# Document passage
______________________________

Soil Profiles & Horizons (HL) (DP IB Environmental Systems & Societies (ESS)): Revision Note

Soil profiles & layer characteristics

• Soils develop a stable, layered structure known as a profile

• A soil profile is a vertical section of soil

  • It shows distinct layers from the surface down to the underlying rock

• Soil profiles help in classifying soils by examining their composition, colour, texture, and structure

  • Soil profiles can provide information about the soil’s history, nutrients, and suitability for various uses

Layer characteristics

• Organic material:

  • The uppermost part of the soil is often rich in decomposed plants and animal material

  • This supports plant growth

• Mineral content:

  • Different layers show varying mineral levels, often influenced by water movement

  • Some layers have nutrients while others are nutrient-poor due to leaching

• Texture and colour:

  • Soil layers differ in colour and texture, with colours often indicating the presence of certain minerals (e.g., red soils may have high iron content)

  • Texture varies from sandy to clay-rich, affecting water retention

• Rock fragments and weathered material:

  • Deeper layers contain larger pieces of rock and weathered parent material, providing a foundation for the soil layers above

Using soil profiles to understand soil processes

Transfer processes

• Movement of water and nutrients:

  • Water carries nutrients downward (leaching) or upwards (capillary action), affecting the nutrient availability in each layer

• Organic matter movement:

  • Decomposed organic material often moves downward, enriching the upper soil layers

Transformation processes

• Decomposition:

  • Organic matter breaks down, enriching soil with nutrients essential for plants

• Weathering:

  • Rock and parent material slowly break down, creating finer particles that contribute to soil formation

Classification of soil types by profile

• Different soil types have distinct profiles, reflecting the climate, vegetation, and biome in which they are found:

  • Brown earth soils:

    • Common in temperate deciduous forests

    • These soils are fertile with nutrient-rich upper layers, supporting diverse plant growth

  • Oxisols:

    • Found in tropical rainforests

    • These soils have deep, red-coloured profiles rich in iron and aluminium, formed through intense weathering and significant nutrient leaching

  • Podzols:

    • Associated with coniferous forests

    • These soils are acidic with lighter layers, as nutrients are heavily leached out, leading to reduced fertility

  • Aridisols:

    • Common in desert biomes

    • These soils contain minimal organic material, with shallow profiles and limited nutrients, often sandy or rocky in texture

Soil horizons

• Soil profiles are made up of different horizons (layers)

______________________________

# Exercises
(a) Answer these from the soil profiles revision note above:
(i) With which forest type are podzols associated?
(ii) In which direction does capillary action carry water and nutrients?
(iii) What can a red soil color indicate?
(b) List every soil type that the soil profiles revision note above classifies by profile.
(c) Extend the soil profiles revision note above, picking up right after its final line about horizons.

______________________________

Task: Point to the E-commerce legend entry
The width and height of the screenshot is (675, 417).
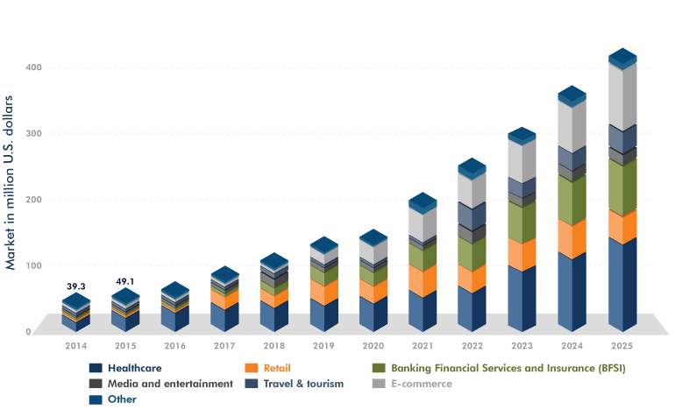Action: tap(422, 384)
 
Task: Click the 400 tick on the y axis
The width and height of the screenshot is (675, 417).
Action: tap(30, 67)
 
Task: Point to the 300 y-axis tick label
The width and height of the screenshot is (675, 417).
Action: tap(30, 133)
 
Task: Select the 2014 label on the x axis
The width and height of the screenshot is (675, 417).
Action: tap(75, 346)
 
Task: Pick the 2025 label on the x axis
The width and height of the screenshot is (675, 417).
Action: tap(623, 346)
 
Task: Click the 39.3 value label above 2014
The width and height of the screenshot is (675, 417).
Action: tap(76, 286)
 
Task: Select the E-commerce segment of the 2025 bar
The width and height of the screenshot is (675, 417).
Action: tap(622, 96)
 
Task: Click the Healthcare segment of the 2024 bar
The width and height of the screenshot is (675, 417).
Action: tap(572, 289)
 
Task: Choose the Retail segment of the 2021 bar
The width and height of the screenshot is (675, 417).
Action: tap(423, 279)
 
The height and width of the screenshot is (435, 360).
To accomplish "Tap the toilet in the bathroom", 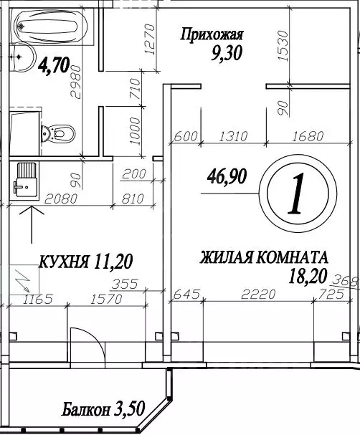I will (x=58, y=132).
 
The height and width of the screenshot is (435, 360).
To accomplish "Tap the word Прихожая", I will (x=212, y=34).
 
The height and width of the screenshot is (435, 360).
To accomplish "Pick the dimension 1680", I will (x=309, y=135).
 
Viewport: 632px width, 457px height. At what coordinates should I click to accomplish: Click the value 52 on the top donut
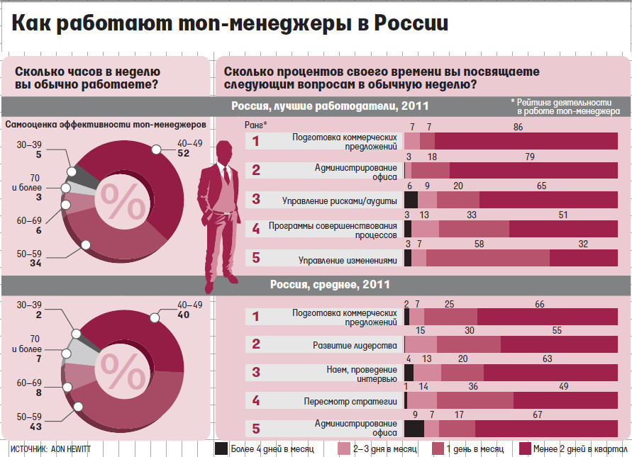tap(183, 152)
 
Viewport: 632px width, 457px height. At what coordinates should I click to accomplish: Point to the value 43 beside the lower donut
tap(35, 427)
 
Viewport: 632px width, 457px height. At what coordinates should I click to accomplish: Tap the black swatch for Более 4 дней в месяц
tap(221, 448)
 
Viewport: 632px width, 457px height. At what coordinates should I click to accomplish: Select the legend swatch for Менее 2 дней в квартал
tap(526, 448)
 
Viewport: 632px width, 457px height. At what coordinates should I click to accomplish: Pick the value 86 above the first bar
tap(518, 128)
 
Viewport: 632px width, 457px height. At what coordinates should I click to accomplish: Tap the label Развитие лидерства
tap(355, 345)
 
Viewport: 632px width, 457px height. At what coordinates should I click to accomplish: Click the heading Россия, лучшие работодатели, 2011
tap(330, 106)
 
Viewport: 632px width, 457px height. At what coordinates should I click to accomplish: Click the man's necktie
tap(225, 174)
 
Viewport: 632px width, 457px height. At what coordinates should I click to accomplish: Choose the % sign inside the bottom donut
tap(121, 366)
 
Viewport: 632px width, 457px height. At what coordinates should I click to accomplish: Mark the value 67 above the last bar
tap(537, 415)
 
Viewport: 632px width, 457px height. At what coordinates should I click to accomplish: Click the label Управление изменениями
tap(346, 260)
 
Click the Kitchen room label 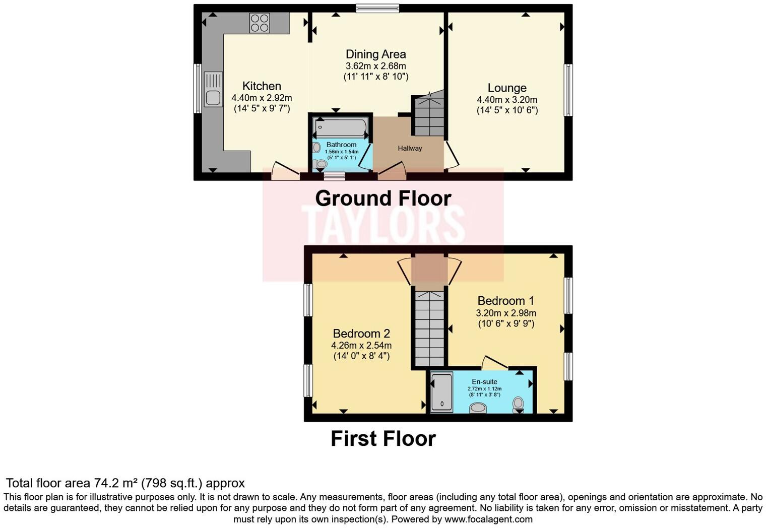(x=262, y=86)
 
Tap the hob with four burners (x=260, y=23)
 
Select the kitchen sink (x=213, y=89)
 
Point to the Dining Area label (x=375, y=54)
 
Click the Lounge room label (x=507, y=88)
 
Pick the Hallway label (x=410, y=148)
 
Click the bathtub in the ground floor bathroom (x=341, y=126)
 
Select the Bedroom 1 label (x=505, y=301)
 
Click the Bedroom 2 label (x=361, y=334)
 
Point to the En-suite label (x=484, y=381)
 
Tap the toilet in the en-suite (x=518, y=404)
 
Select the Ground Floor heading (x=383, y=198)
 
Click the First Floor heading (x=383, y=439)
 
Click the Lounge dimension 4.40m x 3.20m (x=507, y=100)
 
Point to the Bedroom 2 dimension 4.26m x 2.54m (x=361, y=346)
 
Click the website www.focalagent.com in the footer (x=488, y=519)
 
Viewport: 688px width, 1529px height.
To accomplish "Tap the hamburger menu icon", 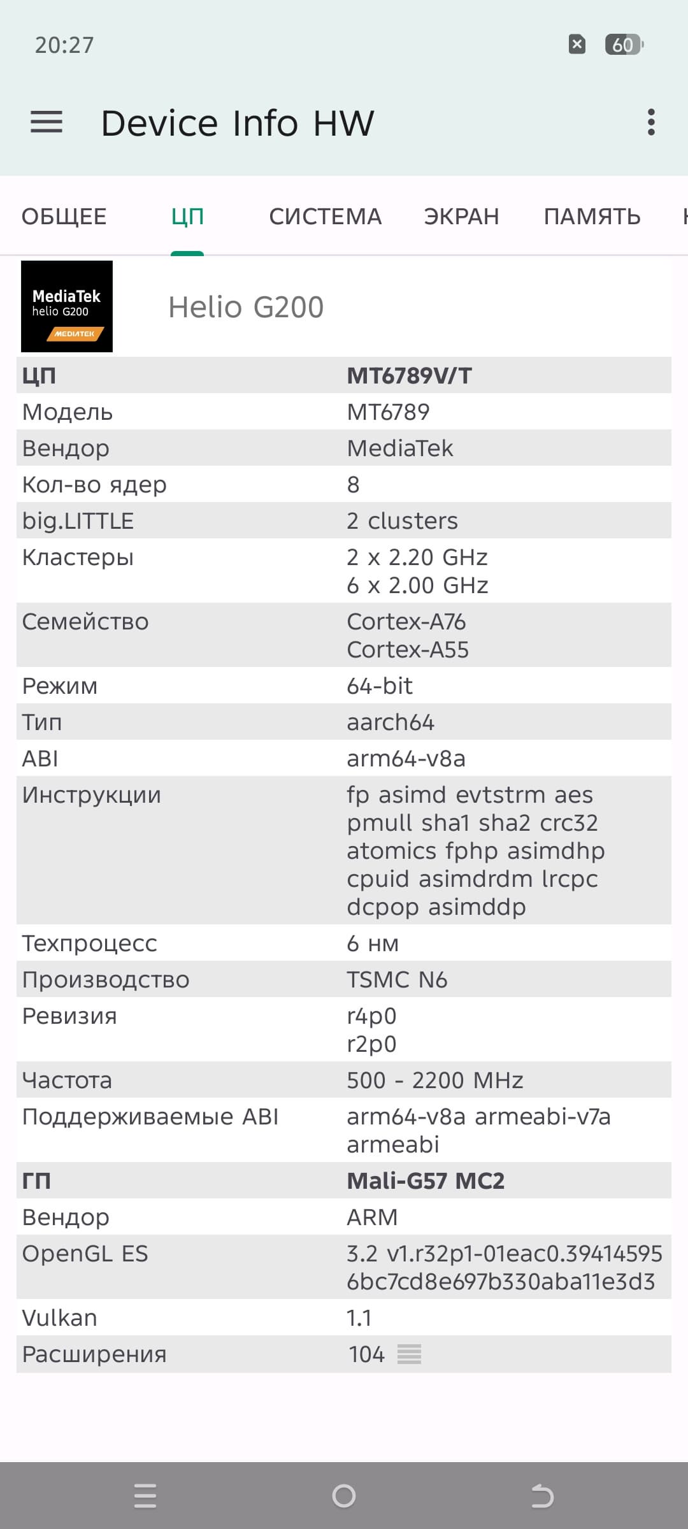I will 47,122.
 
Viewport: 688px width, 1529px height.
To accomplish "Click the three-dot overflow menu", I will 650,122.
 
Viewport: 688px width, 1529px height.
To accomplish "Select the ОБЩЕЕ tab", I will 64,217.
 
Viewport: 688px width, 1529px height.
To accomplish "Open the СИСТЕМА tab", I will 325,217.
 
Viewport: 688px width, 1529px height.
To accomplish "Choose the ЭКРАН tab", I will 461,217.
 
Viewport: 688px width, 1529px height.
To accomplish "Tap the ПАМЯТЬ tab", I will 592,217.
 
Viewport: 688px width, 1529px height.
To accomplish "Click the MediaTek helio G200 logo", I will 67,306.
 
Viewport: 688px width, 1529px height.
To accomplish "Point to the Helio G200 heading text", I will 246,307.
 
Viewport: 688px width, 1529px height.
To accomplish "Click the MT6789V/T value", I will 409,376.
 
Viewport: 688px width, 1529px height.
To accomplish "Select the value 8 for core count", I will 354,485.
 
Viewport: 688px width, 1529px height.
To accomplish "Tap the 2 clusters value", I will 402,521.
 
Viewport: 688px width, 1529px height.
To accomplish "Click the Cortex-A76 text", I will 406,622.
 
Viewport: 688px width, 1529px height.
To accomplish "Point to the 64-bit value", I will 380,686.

______________________________

# Answers
(a)
(i) Coniferous forests
(ii) Upwards
(iii) High iron content

(b) Brown earth soils, oxisols, podzols, aridisols

(c)
• Over a long period of time, interactions and processes within the soil system produce these horizons

• Soil profile diagrams provide a visual representation of the horizons present in a soil system

  • There are six horizons

O horizon

• The uppermost layer is the O horizon, also known as the organic horizon

• It is composed mainly of organic matter such as leaf litter, decaying plant material and organic debris

• Dark in colour due to high organic content

• It is rich in nutrients

• It serves as a site for nutrient cycling and organic material decomposition

• Provides nutrients for plant growth and habitat for microorganisms

• Easily eroded by wind and water, especially in disturbed areas such as farmland

A horizon

• The A horizon, also called the topsoil or mixed layer

• It is a mixed mineral and organic horizon

• Also dark in colour due to the accumulation of organic matter

• Essential for plant growth as it contains high levels of organic material, microorganisms, and nutrients

• It provides a favourable environment for root development

• Intensive farming can deplete or remove this layer, increasing the need for fertilisers to maintain soil fertility

E horizon

• The E horizon, also known as the eluvial or leached horizon

• Due to the downward movement of water, it is characterised by the leaching or removal of minerals and nutrients

• It often appears lighter in colour than the surrounding horizons

B horizon

• The B horizon, also called the illuvial or deposited horizon (sometimes called subsoil or mineral soil)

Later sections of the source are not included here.